**DO THIS**
Copy the part of the records below that opens with the line containing "This screenshot has height=141, width=267." and closes with the line containing "coord(53,25)", both included, and output it without any changes.

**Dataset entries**

● ● ● ● ●

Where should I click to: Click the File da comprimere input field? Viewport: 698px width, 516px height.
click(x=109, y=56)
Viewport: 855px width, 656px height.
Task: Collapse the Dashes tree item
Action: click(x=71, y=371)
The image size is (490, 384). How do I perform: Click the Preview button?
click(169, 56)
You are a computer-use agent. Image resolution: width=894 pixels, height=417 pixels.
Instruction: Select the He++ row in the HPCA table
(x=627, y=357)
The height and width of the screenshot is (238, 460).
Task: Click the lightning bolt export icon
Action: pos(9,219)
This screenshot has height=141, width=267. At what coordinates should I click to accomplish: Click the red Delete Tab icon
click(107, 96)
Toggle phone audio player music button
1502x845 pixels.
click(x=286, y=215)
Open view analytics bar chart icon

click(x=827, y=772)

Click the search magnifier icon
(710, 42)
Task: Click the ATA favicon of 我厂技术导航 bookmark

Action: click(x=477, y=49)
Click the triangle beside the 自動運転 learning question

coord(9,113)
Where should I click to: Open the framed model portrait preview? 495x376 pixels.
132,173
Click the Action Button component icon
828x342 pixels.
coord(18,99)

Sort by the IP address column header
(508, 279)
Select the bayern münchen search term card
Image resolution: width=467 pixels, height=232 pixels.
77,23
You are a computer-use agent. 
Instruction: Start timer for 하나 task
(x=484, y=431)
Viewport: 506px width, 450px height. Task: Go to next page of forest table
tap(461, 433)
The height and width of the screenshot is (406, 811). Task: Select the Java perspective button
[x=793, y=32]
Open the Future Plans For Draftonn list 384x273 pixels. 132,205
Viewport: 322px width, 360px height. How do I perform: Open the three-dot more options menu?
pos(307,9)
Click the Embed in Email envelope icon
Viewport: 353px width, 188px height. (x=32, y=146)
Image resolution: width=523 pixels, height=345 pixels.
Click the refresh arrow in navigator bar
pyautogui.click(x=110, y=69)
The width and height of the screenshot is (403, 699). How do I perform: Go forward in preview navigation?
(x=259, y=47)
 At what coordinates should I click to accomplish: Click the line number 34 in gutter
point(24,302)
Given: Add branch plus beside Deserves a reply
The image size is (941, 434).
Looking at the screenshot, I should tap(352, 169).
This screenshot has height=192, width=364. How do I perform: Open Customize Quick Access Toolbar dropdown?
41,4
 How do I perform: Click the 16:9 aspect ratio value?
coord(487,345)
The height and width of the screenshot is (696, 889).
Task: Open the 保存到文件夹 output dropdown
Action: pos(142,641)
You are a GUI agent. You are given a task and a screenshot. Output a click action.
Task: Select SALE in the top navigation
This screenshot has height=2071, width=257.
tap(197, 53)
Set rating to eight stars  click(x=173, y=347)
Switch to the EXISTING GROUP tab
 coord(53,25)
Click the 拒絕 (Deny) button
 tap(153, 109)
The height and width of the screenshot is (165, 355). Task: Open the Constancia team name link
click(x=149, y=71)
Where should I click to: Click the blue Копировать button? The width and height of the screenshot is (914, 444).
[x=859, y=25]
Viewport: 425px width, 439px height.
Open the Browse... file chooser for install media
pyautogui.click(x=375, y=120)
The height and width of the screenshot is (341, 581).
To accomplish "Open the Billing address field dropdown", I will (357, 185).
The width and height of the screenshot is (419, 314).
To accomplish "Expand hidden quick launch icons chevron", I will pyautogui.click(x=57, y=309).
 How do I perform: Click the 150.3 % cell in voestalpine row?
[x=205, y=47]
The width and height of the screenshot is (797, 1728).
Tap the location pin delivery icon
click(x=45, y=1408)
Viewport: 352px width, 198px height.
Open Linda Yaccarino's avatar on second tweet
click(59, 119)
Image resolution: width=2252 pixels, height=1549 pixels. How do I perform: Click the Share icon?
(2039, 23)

● ● ● ● ●

**RESULT**
This screenshot has height=141, width=267. At what coordinates should I click to accomplish: Click the red Delete Tab icon
click(107, 96)
Toggle phone audio player music button
1502x845 pixels.
click(x=286, y=215)
Open view analytics bar chart icon

click(x=827, y=772)

Click the search magnifier icon
(710, 42)
Task: Click the ATA favicon of 我厂技术导航 bookmark

Action: click(x=477, y=49)
Click the triangle beside the 自動運転 learning question

coord(9,113)
Where should I click to: Open the framed model portrait preview? 495x376 pixels.
132,173
Click the Action Button component icon
828x342 pixels.
coord(18,99)

Sort by the IP address column header
(508, 279)
Select the bayern münchen search term card
Image resolution: width=467 pixels, height=232 pixels.
77,23
You are a computer-use agent. 
Instruction: Start timer for 하나 task
(x=484, y=431)
Viewport: 506px width, 450px height. Task: Go to next page of forest table
tap(461, 433)
The height and width of the screenshot is (406, 811). Task: Select the Java perspective button
[x=793, y=32]
Open the Future Plans For Draftonn list 384x273 pixels. 132,205
Viewport: 322px width, 360px height. How do I perform: Open the three-dot more options menu?
pos(307,9)
Click the Embed in Email envelope icon
Viewport: 353px width, 188px height. (x=32, y=146)
Image resolution: width=523 pixels, height=345 pixels.
Click the refresh arrow in navigator bar
pyautogui.click(x=110, y=69)
The width and height of the screenshot is (403, 699). How do I perform: Go forward in preview navigation?
(x=259, y=47)
 At what coordinates should I click to accomplish: Click the line number 34 in gutter
point(24,302)
Given: Add branch plus beside Deserves a reply
The image size is (941, 434).
Looking at the screenshot, I should tap(352, 169).
This screenshot has height=192, width=364. How do I perform: Open Customize Quick Access Toolbar dropdown?
41,4
 How do I perform: Click the 16:9 aspect ratio value?
coord(487,345)
The height and width of the screenshot is (696, 889).
Task: Open the 保存到文件夹 output dropdown
Action: pos(142,641)
You are a GUI agent. You are given a task and a screenshot. Output a click action.
Task: Select SALE in the top navigation
This screenshot has height=2071, width=257.
tap(197, 53)
Set rating to eight stars  click(x=173, y=347)
Switch to the EXISTING GROUP tab
 coord(53,25)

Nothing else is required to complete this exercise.